§ **Brano di lettura**:
########

La coppia di sinistra è identificabile grazie ai resti delle iscrizioni onomastiche che corrono sul tratto di cornice sottostante, ma anche dai peculiari tratti somatici dei volti che sopravvivono in parte: si tratta degli apostoli Pietro e Paolo vestiti di una tunica bianca e di un pallio rispettivamente rosa e verde. Ai tempi dell’indagine di Duncan si conservava una parte dell’iscrizione dipinta sul cartiglio che i due apostoli esibivano nel mezzo, con le lettere «FVERIM SOCII», oggi del tutto perduta a seguito dell’ampliarsi in questa zona di una lacuna.



La coppia di destra è costituita da due santi vestiti in abiti militari, con corta veste riccamente ornata e clamide che copre la spalla sinistra. I due, quasi speculari, reggono a loro volta un cartiglio con un’iscrizione che è stato possibile leggere per intero a seguito di un’analisi a luce radente (tav. 1 c): ISTI DVE OLIVAE ET DVE CANDELABRA LVCENT[IA SVNT] ». L’espressione è contenuta in un passo dell’Apocalisse (11,4) che allude alla visione dei due testimoni prima dell’apertura del settimo sigillo. La stessa frase viene ripresa in un inno che Floro da Lione († 860 ca) dedica ai santi Giovanni e Paolo. Le allegorie degli ulivi e dei candelabri, evocanti rispettivamente la fede fruttuosa e la gloria eterna, vengono in questo caso associate ai due soldati che insieme hanno patito il martirio.



E proprio l’intitolazione dell’inno di Floro permette il riconoscimento dei due personaggi che costituiscono la coppia di destra, appunto i martiri Giovanni e Paolo, soldati dell’impero romano. L’identificazione di questi ultimi offre la possibilità di sciogliere i dubbi sull’antica intitolazione dell’insediamento rupestre. L’espressione «a Pollo », che in passato ha fatto pensare a una derivazione da Apollo, per via della supposta esistenza nelle vicinanze di un tempio dedicato alla divinità pagana, non è altro che il risultato della corruzione del nome Paulus.

########

Righe di dati:
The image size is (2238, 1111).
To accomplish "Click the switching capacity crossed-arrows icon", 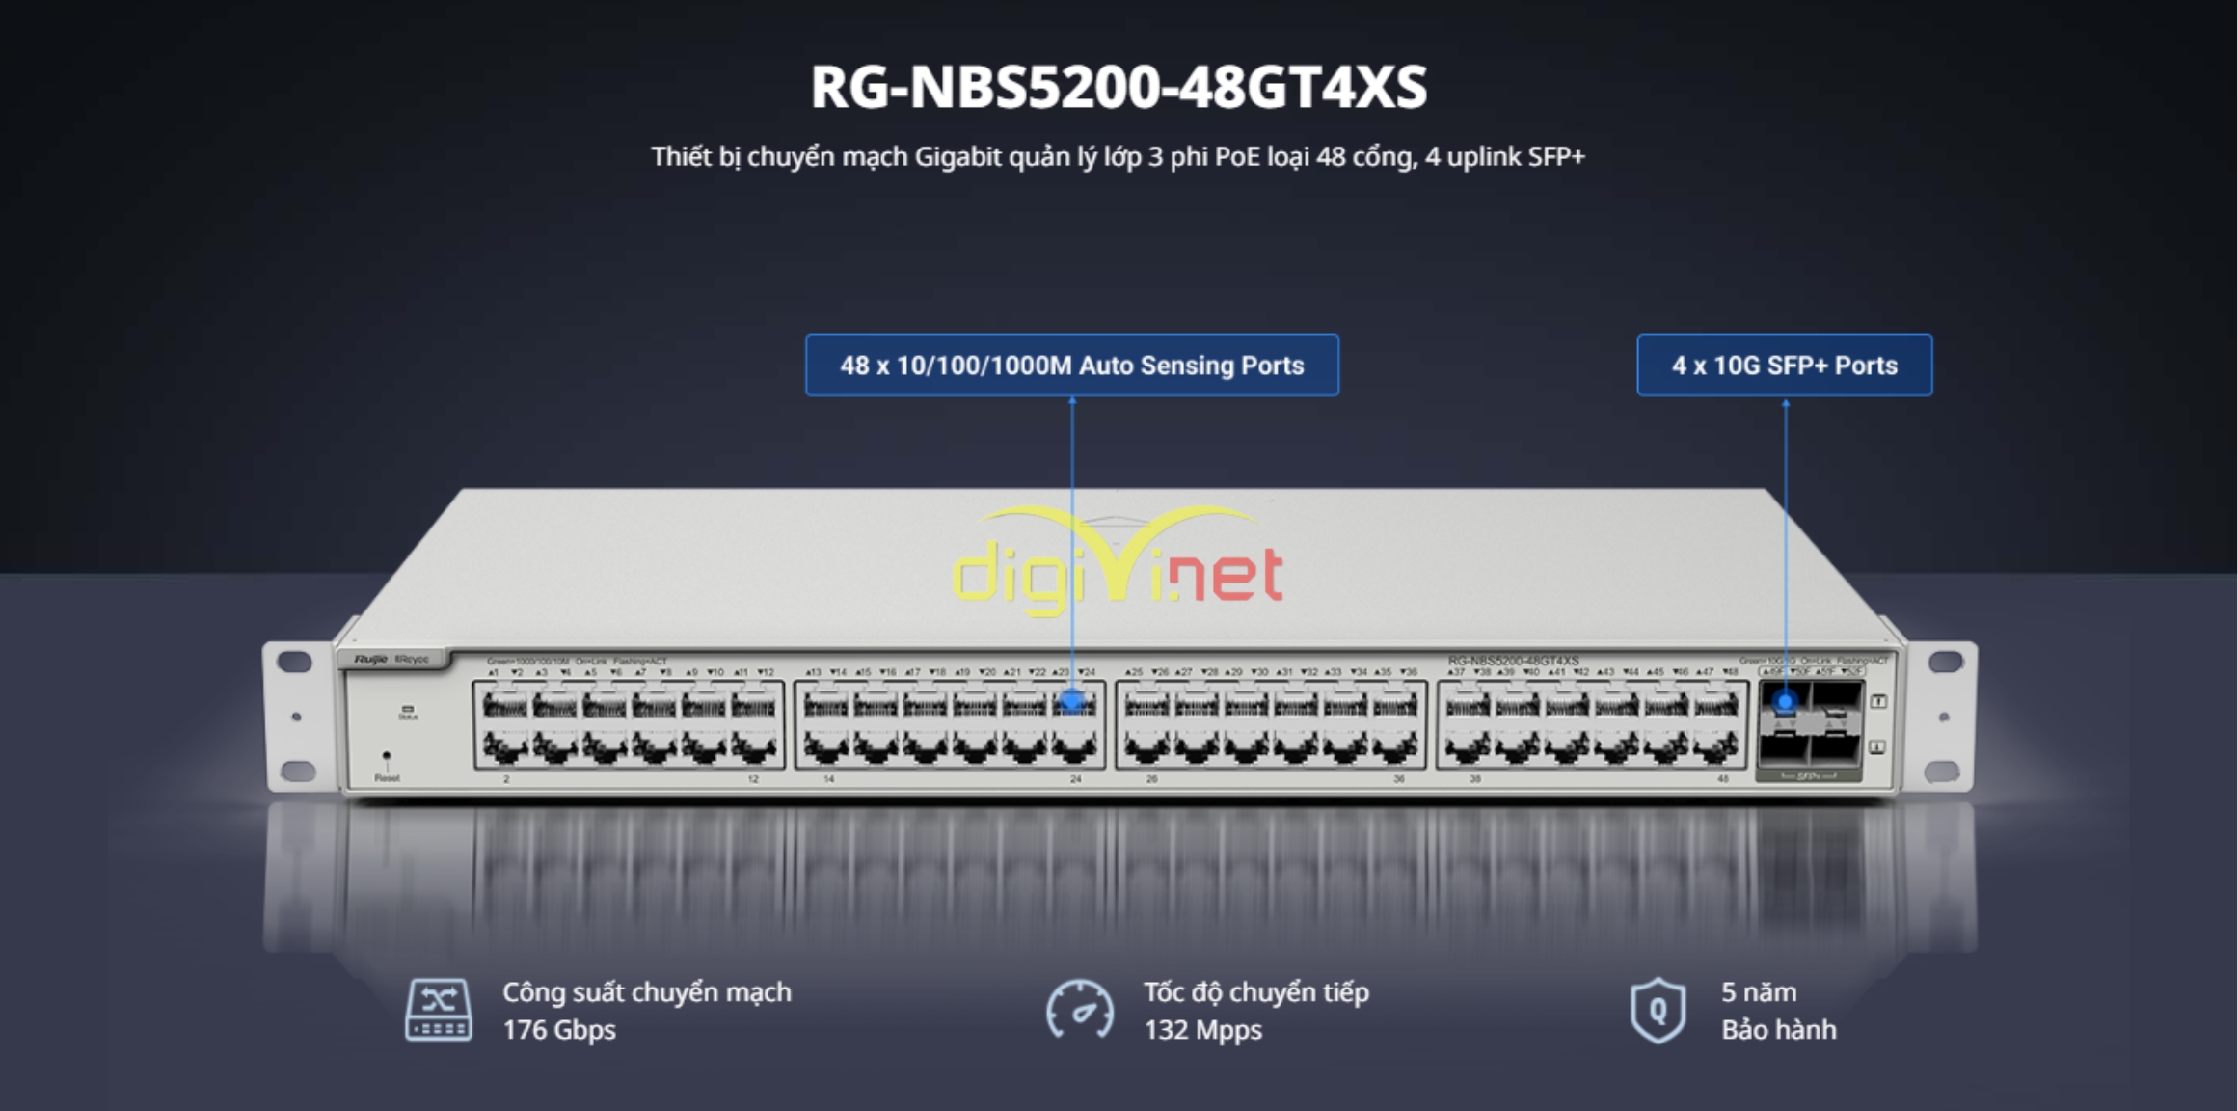I will (x=439, y=1009).
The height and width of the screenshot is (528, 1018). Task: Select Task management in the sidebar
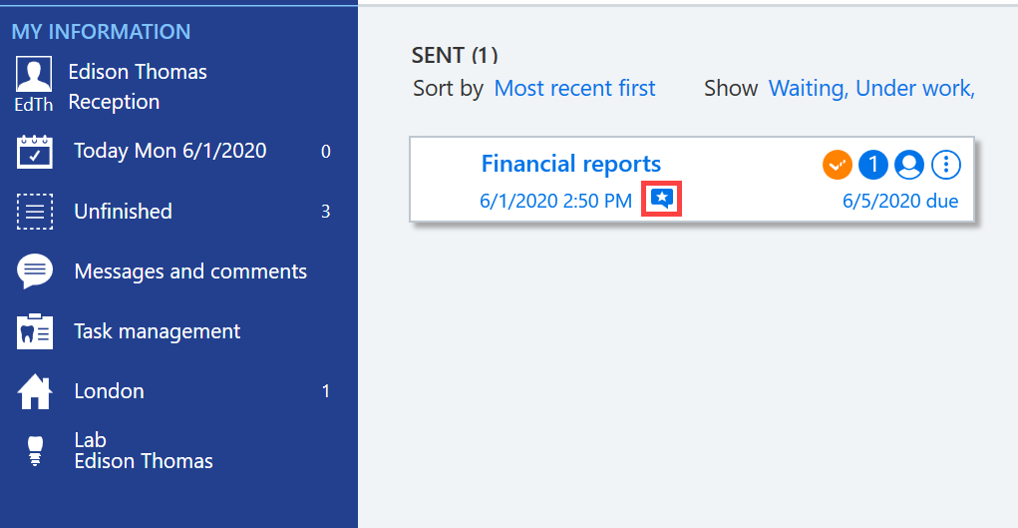pos(158,331)
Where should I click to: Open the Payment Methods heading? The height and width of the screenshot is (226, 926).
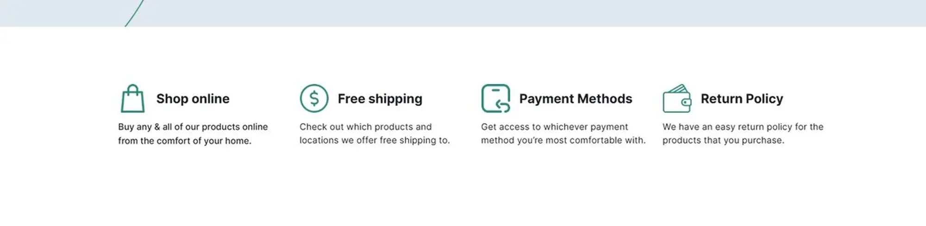click(576, 99)
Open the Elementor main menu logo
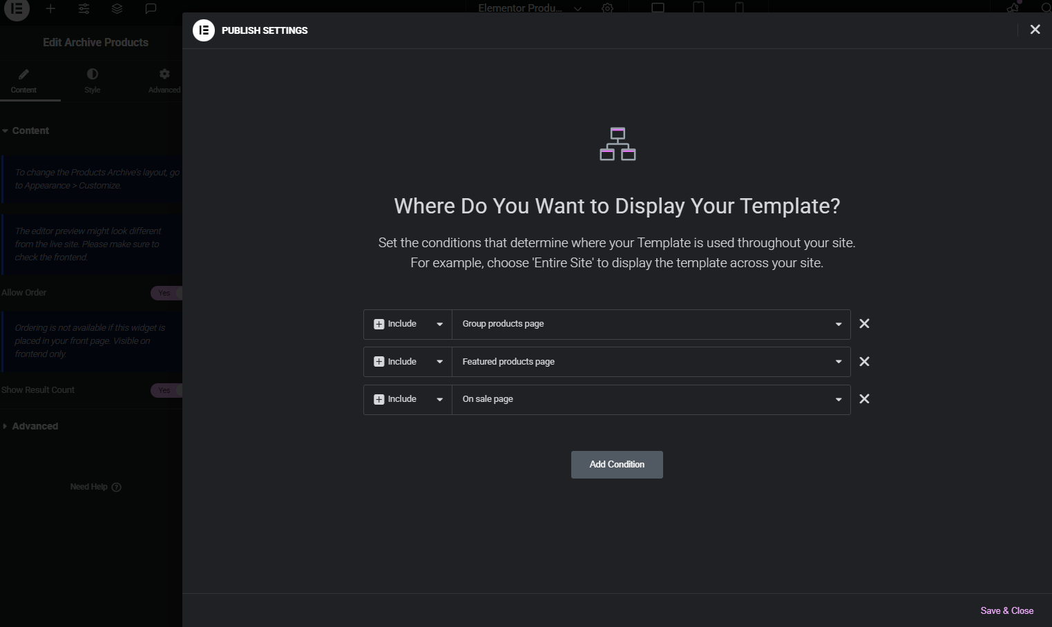This screenshot has height=627, width=1052. pos(17,10)
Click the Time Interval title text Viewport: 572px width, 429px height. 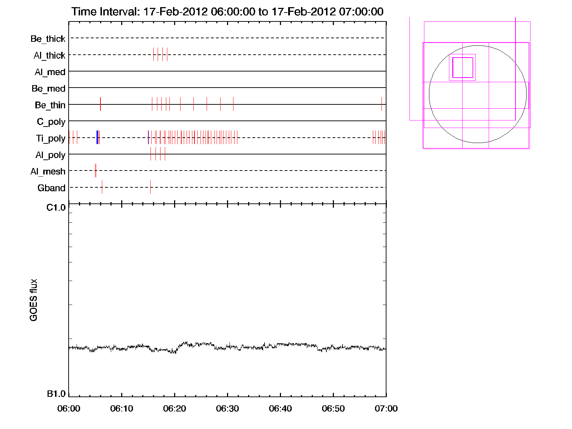coord(227,11)
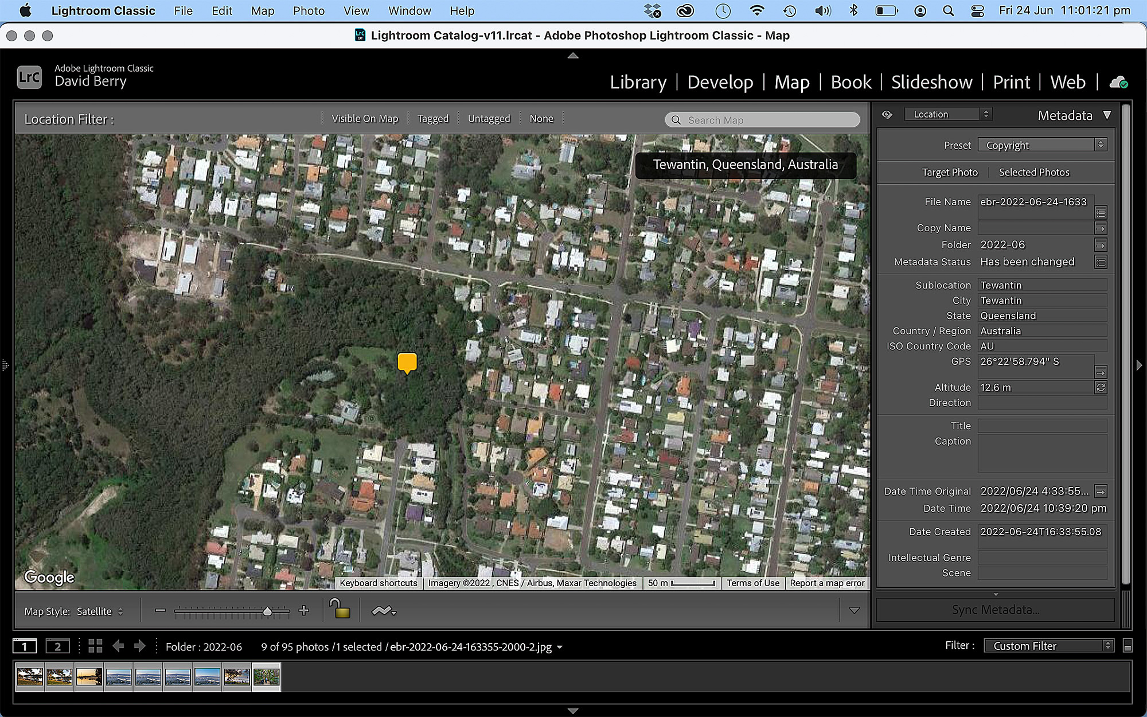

########

§ **Compiti**:
• 1. Indica se ciascuna delle seguenti affermazioni concorda con il brano, rispondendo sì o no e citando esattamente le parole del brano che lo stabiliscono. (a) Pietro e Paolo indossano un pallio rispettivamente rosa e verde. (b) L'iscrizione «FVERIM SOCII» è ancora leggibile oggi. (c) L'espressione «a Pollo» deriva dal nome di Apollo.
• 2. Tra le righe di dati, duplica fedelmente la parte che comincia con la riga contenente "The height and width of the screenshot is (528, 1018)." e termina con quella contenente "This screenshot has", entrambe comprese. Nella risposta tralascia le immagini.

§ **Soluzioni**:
• 1.
(a) Sì: «vestiti di una tunica bianca e di un pallio rispettivamente rosa e verde».
(b) No: «oggi del tutto perduta a seguito dell’ampliarsi in questa zona di una lacuna».
(c) No: «non è altro che il risultato della corruzione del nome Paulus».

• 2.
The height and width of the screenshot is (528, 1018). Task: Select Task management in the sidebar
pos(158,331)
Where should I click to: Open the Payment Methods heading? The height and width of the screenshot is (226, 926).
click(576, 99)
Open the Elementor main menu logo
This screenshot has height=627, width=1052. pos(17,10)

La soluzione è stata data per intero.